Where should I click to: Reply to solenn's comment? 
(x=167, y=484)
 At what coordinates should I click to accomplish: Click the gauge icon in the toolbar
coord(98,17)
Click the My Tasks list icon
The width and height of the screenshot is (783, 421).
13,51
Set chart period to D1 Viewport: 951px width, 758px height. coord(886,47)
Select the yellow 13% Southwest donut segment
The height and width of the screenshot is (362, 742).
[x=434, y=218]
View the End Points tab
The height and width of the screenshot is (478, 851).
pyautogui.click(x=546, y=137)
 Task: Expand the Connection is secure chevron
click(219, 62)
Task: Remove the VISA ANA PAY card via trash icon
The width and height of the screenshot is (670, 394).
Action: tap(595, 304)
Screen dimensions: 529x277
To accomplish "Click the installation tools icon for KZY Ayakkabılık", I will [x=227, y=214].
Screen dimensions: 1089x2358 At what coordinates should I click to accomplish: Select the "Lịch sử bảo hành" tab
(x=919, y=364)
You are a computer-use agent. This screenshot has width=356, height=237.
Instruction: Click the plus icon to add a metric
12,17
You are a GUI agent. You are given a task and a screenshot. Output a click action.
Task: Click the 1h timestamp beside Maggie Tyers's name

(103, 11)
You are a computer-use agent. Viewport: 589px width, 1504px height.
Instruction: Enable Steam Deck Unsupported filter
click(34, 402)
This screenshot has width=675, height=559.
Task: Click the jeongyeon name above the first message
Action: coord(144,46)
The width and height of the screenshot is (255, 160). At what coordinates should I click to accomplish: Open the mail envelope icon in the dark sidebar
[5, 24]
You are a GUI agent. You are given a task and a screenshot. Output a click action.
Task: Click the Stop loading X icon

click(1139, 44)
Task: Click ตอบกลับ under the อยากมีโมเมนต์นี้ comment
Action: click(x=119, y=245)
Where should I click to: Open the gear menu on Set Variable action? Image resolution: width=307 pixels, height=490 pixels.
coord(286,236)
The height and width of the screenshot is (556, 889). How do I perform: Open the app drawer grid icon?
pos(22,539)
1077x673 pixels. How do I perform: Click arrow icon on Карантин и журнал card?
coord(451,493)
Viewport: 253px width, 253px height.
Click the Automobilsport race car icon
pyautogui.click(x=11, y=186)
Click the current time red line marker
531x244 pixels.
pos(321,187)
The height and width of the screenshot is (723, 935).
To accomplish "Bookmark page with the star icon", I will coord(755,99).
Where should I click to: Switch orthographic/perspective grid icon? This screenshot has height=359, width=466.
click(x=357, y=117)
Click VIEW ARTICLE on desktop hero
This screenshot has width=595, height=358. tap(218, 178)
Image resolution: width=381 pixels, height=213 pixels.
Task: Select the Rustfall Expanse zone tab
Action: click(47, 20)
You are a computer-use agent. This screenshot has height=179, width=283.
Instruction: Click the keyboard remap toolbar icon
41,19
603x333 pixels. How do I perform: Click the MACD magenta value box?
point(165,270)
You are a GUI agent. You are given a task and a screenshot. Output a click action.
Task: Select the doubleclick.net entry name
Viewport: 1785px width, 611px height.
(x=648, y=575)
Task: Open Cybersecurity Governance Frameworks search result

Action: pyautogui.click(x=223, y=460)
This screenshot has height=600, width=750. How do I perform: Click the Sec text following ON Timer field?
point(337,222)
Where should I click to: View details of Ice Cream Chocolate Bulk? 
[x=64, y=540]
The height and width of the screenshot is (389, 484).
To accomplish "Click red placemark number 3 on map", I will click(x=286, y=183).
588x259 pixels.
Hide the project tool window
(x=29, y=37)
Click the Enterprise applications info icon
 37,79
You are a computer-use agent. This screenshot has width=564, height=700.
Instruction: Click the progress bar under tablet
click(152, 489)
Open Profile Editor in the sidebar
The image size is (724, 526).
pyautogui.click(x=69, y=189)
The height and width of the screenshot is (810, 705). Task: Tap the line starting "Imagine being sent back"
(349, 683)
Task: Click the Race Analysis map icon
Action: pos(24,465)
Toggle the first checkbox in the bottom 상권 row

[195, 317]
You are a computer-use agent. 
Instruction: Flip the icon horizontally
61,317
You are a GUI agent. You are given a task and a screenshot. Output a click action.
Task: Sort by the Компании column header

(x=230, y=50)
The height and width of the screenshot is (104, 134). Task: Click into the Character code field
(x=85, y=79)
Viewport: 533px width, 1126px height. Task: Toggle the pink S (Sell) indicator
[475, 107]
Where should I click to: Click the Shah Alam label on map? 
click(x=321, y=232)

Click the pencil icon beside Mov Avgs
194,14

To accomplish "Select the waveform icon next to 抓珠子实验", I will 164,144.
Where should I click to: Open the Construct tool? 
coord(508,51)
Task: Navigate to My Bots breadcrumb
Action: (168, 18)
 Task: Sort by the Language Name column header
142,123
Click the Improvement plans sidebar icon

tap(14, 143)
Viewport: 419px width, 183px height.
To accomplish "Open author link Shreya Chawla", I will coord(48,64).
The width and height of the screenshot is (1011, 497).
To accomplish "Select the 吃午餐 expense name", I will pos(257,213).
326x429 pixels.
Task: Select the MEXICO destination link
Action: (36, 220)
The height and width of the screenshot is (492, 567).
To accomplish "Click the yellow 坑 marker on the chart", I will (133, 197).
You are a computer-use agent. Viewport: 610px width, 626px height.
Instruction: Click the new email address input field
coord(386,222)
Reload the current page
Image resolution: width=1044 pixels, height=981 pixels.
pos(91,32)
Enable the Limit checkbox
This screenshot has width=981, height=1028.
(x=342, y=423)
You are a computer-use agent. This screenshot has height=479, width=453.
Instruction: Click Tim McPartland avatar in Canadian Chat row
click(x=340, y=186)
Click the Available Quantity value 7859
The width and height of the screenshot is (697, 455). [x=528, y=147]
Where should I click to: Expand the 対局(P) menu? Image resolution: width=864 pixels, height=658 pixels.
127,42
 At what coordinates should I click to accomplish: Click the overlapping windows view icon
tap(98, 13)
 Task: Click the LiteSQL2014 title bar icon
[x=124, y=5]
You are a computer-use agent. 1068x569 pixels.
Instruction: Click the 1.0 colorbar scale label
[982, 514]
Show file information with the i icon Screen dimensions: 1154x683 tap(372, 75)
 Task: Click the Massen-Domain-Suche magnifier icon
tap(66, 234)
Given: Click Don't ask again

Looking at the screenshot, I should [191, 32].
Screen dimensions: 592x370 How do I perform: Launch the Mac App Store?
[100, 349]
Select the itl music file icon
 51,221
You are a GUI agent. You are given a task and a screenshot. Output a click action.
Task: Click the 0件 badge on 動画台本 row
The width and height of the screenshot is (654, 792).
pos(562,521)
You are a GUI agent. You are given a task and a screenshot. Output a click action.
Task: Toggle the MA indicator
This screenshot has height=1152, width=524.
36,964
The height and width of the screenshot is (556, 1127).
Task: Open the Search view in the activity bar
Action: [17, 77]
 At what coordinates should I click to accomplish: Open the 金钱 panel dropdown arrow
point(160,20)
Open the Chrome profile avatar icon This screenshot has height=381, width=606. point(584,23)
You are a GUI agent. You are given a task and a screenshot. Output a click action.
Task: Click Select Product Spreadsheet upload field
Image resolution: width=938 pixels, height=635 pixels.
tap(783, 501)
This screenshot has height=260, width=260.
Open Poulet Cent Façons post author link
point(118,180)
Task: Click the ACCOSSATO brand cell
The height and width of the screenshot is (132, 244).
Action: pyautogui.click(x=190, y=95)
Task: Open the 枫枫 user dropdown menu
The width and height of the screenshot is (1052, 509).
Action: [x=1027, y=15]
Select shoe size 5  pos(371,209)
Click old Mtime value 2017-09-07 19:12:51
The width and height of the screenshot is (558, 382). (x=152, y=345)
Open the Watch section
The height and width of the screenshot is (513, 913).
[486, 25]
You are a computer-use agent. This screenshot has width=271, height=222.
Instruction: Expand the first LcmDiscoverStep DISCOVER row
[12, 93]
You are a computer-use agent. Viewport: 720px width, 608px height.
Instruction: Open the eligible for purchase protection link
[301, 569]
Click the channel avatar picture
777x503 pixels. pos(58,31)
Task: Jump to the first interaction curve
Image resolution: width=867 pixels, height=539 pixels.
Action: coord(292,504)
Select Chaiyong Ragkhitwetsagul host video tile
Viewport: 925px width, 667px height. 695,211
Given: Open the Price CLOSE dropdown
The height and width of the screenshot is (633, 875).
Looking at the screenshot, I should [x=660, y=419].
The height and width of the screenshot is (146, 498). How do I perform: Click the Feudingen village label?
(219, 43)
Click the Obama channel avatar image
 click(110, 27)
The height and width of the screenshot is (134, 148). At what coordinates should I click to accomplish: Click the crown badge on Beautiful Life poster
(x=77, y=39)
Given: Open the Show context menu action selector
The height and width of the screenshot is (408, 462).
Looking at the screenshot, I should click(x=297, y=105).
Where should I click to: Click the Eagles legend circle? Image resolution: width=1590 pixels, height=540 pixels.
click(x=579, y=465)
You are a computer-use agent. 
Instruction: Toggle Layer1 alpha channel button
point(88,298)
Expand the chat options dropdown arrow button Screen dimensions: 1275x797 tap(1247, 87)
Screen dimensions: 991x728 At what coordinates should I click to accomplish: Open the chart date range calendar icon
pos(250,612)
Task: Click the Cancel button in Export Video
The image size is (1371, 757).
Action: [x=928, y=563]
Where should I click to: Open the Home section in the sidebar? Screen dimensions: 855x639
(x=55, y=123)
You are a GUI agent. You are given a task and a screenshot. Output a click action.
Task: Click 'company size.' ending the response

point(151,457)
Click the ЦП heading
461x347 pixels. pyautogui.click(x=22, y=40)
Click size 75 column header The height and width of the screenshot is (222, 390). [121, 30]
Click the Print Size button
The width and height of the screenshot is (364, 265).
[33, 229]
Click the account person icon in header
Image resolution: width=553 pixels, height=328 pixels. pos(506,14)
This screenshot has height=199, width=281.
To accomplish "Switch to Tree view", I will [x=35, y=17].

____________________

Among the records above, a stretch begins at the line containing "You are a computer-use agent. Viewport: 610px" and ends at the line containing "Show file information". Restate that stretch word for word, and nothing else.

You are a computer-use agent. Viewport: 610px width, 626px height.
Instruction: Click the new email address input field
coord(386,222)
Reload the current page
Image resolution: width=1044 pixels, height=981 pixels.
pos(91,32)
Enable the Limit checkbox
This screenshot has width=981, height=1028.
(x=342, y=423)
You are a computer-use agent. This screenshot has height=479, width=453.
Instruction: Click Tim McPartland avatar in Canadian Chat row
click(x=340, y=186)
Click the Available Quantity value 7859
The width and height of the screenshot is (697, 455). [x=528, y=147]
Where should I click to: Expand the 対局(P) menu? Image resolution: width=864 pixels, height=658 pixels.
127,42
 At what coordinates should I click to accomplish: Click the overlapping windows view icon
tap(98, 13)
 Task: Click the LiteSQL2014 title bar icon
[x=124, y=5]
You are a computer-use agent. 1068x569 pixels.
Instruction: Click the 1.0 colorbar scale label
[982, 514]
Show file information with the i icon Screen dimensions: 1154x683 tap(372, 75)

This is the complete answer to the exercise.